The picture shows a cross section of a tooth. The spongy looking material is the bone that holds the tooth in place. The bone on the left of the tooth is healthy while on the right side it has deteriorated because of gum disease. The gum tissue covers the bone and a thin layer of tissue fibre surrounds the tooth; this way the tooth is attached to the bone (a velcro-like clinging). When the teeth first grow, a small crevice exists between the tooth and the gum tissue, about 1 mm deep. In the drawing the crevice on the left side of the tooth is 3 mm deep; this is already an unhealthy condition, because bacterial waste products can easily cause an inflammation of the surrounding tissue, which would lead to infection and deep bone deterioration. This condition has set in on the right side of the tooth. The depth of the pocket formation of 8 mm has caused a severe bone loss, and if not arrested very soon will result in the tooth being lost (a case of pyorrhea=bone loss).

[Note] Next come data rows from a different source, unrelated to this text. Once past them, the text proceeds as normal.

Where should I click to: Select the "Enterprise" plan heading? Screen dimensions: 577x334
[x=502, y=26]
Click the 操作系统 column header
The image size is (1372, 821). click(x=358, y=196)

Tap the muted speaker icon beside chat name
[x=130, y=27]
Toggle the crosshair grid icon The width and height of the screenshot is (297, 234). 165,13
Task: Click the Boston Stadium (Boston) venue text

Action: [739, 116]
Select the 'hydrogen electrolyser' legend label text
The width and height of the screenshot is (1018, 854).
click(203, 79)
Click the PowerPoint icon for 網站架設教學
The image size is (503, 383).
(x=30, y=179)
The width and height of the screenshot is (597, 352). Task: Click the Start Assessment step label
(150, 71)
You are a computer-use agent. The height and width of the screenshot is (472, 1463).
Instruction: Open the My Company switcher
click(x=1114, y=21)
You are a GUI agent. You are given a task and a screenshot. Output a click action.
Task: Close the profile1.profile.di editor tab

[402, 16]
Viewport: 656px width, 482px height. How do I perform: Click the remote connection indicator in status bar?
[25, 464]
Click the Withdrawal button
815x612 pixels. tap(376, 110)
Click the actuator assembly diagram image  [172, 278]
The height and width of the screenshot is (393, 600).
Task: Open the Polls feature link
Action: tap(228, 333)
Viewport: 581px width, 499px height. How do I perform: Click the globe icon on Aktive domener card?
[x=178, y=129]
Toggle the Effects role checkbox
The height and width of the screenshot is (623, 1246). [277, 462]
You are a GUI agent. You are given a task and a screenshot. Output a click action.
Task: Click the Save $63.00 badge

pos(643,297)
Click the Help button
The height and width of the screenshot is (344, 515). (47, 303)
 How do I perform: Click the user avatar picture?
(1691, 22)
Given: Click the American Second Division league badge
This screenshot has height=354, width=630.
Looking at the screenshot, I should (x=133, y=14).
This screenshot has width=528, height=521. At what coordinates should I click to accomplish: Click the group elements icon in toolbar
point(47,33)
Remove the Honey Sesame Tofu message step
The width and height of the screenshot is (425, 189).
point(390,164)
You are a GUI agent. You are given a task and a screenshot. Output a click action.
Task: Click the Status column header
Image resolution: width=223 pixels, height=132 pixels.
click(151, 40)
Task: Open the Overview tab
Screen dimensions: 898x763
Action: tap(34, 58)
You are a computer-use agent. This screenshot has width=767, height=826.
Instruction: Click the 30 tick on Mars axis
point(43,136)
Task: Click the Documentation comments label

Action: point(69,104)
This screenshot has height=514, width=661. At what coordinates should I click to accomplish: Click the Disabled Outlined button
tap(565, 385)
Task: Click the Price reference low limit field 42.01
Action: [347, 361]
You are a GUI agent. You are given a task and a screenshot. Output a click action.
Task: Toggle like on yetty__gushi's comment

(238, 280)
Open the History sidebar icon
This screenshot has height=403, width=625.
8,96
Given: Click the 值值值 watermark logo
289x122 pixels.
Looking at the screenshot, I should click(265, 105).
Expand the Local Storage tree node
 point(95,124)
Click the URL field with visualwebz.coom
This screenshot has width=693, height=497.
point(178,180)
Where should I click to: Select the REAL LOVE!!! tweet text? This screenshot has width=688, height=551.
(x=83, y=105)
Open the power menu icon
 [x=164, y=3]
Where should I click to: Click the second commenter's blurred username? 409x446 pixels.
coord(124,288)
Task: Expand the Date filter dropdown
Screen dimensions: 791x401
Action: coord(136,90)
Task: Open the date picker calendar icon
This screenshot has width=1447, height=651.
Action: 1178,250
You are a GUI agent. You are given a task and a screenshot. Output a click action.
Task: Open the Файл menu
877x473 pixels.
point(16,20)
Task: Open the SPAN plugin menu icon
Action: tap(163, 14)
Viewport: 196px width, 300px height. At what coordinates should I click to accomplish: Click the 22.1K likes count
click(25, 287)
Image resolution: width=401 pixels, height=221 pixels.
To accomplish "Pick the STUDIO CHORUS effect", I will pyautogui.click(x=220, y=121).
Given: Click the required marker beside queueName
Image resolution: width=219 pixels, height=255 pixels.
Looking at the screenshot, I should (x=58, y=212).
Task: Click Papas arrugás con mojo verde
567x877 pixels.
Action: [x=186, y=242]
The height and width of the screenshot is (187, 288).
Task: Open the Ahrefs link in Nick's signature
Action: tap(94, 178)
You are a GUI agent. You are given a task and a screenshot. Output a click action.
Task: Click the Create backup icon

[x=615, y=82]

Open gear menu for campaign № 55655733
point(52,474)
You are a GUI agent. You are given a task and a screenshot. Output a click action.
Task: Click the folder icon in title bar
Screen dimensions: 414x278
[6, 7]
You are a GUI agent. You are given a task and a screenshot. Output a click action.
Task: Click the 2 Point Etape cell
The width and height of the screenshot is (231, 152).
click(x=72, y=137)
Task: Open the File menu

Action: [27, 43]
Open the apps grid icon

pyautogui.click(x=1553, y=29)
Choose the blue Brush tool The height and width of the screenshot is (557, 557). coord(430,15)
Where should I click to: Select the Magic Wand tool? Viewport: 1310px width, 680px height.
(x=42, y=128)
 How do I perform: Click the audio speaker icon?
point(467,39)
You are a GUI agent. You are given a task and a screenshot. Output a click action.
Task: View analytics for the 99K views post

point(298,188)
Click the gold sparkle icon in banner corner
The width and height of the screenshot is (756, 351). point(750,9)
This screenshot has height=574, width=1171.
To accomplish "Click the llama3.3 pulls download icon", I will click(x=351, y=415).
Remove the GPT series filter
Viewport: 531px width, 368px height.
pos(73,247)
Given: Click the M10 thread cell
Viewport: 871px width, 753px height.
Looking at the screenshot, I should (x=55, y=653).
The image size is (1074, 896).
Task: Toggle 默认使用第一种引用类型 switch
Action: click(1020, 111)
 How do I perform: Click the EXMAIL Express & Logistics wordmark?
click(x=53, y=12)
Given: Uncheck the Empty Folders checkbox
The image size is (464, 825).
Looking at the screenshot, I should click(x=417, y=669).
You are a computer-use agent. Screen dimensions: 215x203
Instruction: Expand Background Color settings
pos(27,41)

The cause for the development of a crevice with an unhealthy depth lies in the existence of spirochetes, motile rods and cocci; all of which being the most responsible bacteria of a variety of about 300 that the mouth routinely harbours (normal healthy condition).

To prevent gum disease then is to reduce these troublemakers below a certain quantity. The onset of tooth decay follows basically the same mechanism, only here it is the acid parts of the toxic waste products (food left-overs) below the gum line that eat holes (notches) into the teeth.

The verdict on the problem of gum disease (and tooth decay) is simply that the neck of the tooth is not given sufficient attention. The solution lies therefore in cleansing the crevice areas of certain bacteria and toxic waste products. If a crevice has developed into a crevasse (a sizable pocket), dental attention for a professional clean-out is unavoidable.

More teeth are lost due to pyorrhea than due to decay. About 98% of all Americans (expected to be nearly the same in AUS) have at least one area of diseased gum tissue in their mouth; over half of these are also experiencing a progressive bone loss. On the patient's side proper cleansing around the gum line circles around the notions of 'diet' and 'oral hygiene'. A diet lacking in essential nutrients - with respect to teeth and bones specifically calcium and phosphorus - from natural sources inevitably leads to malnutrition, endocrine abnormalities, and in general, to a weakened immune system. Pharmaceutical treatments also have side effects because of the chemical content of the pharmaca (most of them are acid-forming). More than 500 of the commonly used drugs reduce the amount of saliva flow in the mouth (to mention a few: Actifed, Donnata, Benedryl, Librax, Chlortrimeton, Ornade, Compazine, Sudafed, Dimetane, Thorazine and Valium). Apart from acting as a sewage transporter the saliva is the 'healing fluid' of the mouth, for it contains - in its healthy state - ingredients that remineralise cavities and rejuvenate the gum tissue.

Oral hygiene is first of all depending on the mechanical cleaning of teeth and tissue after every meal and drink, (and as recently discovered, after fellatio). The application of an appropriate dental floss around the gum line and in between the teeth is also mandatory. Oral irrigators (water pressure cleaners) are an excellent substitute for the former as long as no crevice has developed. After this stage stastics show that in 30% of the cases they speed up the deterioation of gum tissue and/or bone decay, because they push too many of the bacteria-ridden or acid-forming waste particles deeper into the developing pockets. The problem for the user is, not to know when this line has been crossed.

To summarise the aforesaid, a diet of naturally grown and not commercially processed foods, giving dominance to alkaline instead of acid-forming produces, exluding red meat, alcohol, coffee, tea, hot spices, and tobacco, mixed with a certain portion of natural roughage and combined with the routine of thorough cleansing with brush and floss after meals and oral sex, are the cheapest way to maintain oral health and thus ones own teeth for a life time. Gum disease and bone loss are preventable and reversible!